In terms of other features, both series offer full HDR support (Dolby Vision, HDR10, and HLG), Dolby Atmos pass-thru (via eARC), and Google Assistant/Amazon Alexa integration. Just like in terms of their physical appearance, the 5- and 6-Series TVs are almost identical in terms of their software and feature compatibilities.
Our pick: Draw
Arguably the most important distinction between these two TVs has to do with panel hardware. The 6-Series features TCL’s Mini-LED display technology, which allows for tighter contrast control than what you get with traditional full-array LED displays, like the 5-Series. As an example, the 55-inch TCL 6-Series is equipped with 128 LED zones, but the 55-inch 5-Series is only rolling with 48 LED zones. This means that the higher-end 6-Series is better equipped at balancing bright and dark picture elements and limiting light bloom.
Another major difference that folks should be aware of—particularly gamers and sports aficionados—is native refresh rate. In a nutshell, this figure, presented in Hz, represents the amount of times a display refreshes every second.
Most contemporary TVs—the TCL 5-Series included—refresh 60 times per second (60 Hz). Higher-end TVs tend to refresh 120 times per second (120 Hz). Despite being significantly less expensive than most high-end flagships, the TCL 6-Series offers a native refresh rate of 120 Hz, meaning it supports native 60 FPS content and, ultimately, native 120 FPS content (up to a resolution of 1440p). In general, the 6-Series is just better at displaying motion, too—even motion that clocks in at 24 and 30 FPS. Fast-paced content, especially action movies and live sports, will simply look better on the 6-Series.

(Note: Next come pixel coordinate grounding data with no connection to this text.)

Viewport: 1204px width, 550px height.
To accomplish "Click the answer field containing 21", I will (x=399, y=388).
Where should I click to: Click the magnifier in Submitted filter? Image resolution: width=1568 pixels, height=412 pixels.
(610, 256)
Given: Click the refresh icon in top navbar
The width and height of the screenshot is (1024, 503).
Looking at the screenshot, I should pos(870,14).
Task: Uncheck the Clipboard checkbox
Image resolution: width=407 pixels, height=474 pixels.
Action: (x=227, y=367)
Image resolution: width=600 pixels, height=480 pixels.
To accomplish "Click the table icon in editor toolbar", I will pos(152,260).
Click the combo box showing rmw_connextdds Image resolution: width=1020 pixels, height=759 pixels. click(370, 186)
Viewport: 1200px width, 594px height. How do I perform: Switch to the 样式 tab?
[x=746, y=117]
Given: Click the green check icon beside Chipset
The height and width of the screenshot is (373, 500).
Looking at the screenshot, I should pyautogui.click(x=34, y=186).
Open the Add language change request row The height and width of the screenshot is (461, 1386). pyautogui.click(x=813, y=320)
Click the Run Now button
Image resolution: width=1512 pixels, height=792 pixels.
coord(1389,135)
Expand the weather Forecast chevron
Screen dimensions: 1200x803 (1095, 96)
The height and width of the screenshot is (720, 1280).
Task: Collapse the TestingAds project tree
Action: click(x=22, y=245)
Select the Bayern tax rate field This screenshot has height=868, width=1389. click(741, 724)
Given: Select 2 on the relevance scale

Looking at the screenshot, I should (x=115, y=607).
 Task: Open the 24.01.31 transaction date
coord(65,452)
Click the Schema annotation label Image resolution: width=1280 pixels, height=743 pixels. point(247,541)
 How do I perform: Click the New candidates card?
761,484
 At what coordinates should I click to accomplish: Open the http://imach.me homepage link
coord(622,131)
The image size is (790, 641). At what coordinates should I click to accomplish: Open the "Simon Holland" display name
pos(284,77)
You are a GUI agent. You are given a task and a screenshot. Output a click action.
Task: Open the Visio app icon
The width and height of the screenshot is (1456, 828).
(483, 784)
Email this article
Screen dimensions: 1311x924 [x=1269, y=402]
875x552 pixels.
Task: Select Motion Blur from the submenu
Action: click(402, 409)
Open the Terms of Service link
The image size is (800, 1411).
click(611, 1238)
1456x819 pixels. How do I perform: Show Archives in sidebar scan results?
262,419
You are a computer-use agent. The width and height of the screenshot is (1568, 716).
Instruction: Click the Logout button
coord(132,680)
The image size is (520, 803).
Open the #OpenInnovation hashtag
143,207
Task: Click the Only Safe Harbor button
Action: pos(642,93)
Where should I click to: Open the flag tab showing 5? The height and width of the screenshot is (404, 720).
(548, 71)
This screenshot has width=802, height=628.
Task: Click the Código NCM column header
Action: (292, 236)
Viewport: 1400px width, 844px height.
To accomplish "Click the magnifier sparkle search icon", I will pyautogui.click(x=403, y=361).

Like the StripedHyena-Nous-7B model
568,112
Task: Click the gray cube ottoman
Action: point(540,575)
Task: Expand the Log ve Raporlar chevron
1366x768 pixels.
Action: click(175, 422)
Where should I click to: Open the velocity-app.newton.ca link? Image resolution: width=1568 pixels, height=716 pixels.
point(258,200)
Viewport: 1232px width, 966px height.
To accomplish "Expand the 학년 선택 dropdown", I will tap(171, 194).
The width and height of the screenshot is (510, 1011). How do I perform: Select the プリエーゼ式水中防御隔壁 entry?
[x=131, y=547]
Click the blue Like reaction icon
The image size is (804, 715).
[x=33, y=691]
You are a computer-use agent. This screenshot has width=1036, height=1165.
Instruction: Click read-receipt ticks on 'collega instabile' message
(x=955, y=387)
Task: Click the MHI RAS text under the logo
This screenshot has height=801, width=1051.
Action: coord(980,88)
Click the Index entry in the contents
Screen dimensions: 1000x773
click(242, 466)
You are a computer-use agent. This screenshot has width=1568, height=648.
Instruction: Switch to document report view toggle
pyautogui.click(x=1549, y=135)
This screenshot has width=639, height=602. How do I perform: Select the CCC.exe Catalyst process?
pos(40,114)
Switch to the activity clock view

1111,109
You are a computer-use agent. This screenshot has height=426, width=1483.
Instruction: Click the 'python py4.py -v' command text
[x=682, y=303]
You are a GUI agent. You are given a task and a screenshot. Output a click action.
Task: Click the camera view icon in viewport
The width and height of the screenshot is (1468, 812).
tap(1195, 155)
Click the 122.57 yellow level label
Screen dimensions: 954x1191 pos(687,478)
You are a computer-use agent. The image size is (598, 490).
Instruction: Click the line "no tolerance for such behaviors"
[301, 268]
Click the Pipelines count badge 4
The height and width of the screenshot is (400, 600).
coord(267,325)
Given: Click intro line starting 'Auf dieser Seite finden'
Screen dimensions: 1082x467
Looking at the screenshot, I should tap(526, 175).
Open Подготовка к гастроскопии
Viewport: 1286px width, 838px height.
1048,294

And while we’re on the subject of gaming, it’s worth noting that the 6-Series also comes with a suite of gaming enhancements that will help folks get the most out of their Xbox Series X or PlayStation 5. It supports Auto Low Latency Mode (ALLM) and Variable Refresh Rate (VRR), two features that, respectively, automatically initiate low-latency gaming and prevent screen tearing.
Another key metric you can use as a point of reference is peak brightness. While the 6-Series offered up a reading of 960 nits when displaying a 50% white window, the 5-Series topped out at about 398 nits while displaying that very same test pattern. The 6-Series gets brighter in SDR than the 5-Series gets in HDR. It’s almost silly.
And although the 5-Series covers a respectable 91% of the extra-wide HDR color gamut (DCI-P3), the 6-Series covers 96% of the expanded color gamut. If you were to watch the same content on these TVs side by side, you’d almost certainly find the colors of the 6-Series’ picture to be richer.
Our pick: TCL 6-Series
And the winner is...
The 6-Series is a significantly better performer than its less expensive little sibling, regardless of how you cut it. In our lab tests, the 6-Series best the 5-Series in nearly every performance category, from contrast to color. That said, the 5-Series has the edge when it comes to cost, as it’s $200 to $300 cheaper.
So ask yourself this: Does $200 to $300 warrant a better, brighter picture, improved motion handling, and a suite of gaming-related enhancements that will affect your next-generation gaming experience?
If you don’t plan on investing in a PlayStation 5 or Xbox Series X, or if you don’t particularly care about picture quality, the TCL 5-Series is probably a better choice. If you own (or plan on owning) an Xbox Series X and/or a PS5, or if just want the best possible picture between the two, the TCL 6-Series is undoubtedly worth the extra dough.
One final note: If you’re leaning towards the 5-Series but plan on placing your new TV in a room that gets a significant amount of daylight or artificial light, I would urge you to consider splurging on the 6-Series, which, on average, gets about two and a half times as bright as the 5-Series. It’s a step up in price, but trust me: your eyes will thank you.
Prices were accurate at the time this article was published but may change over time.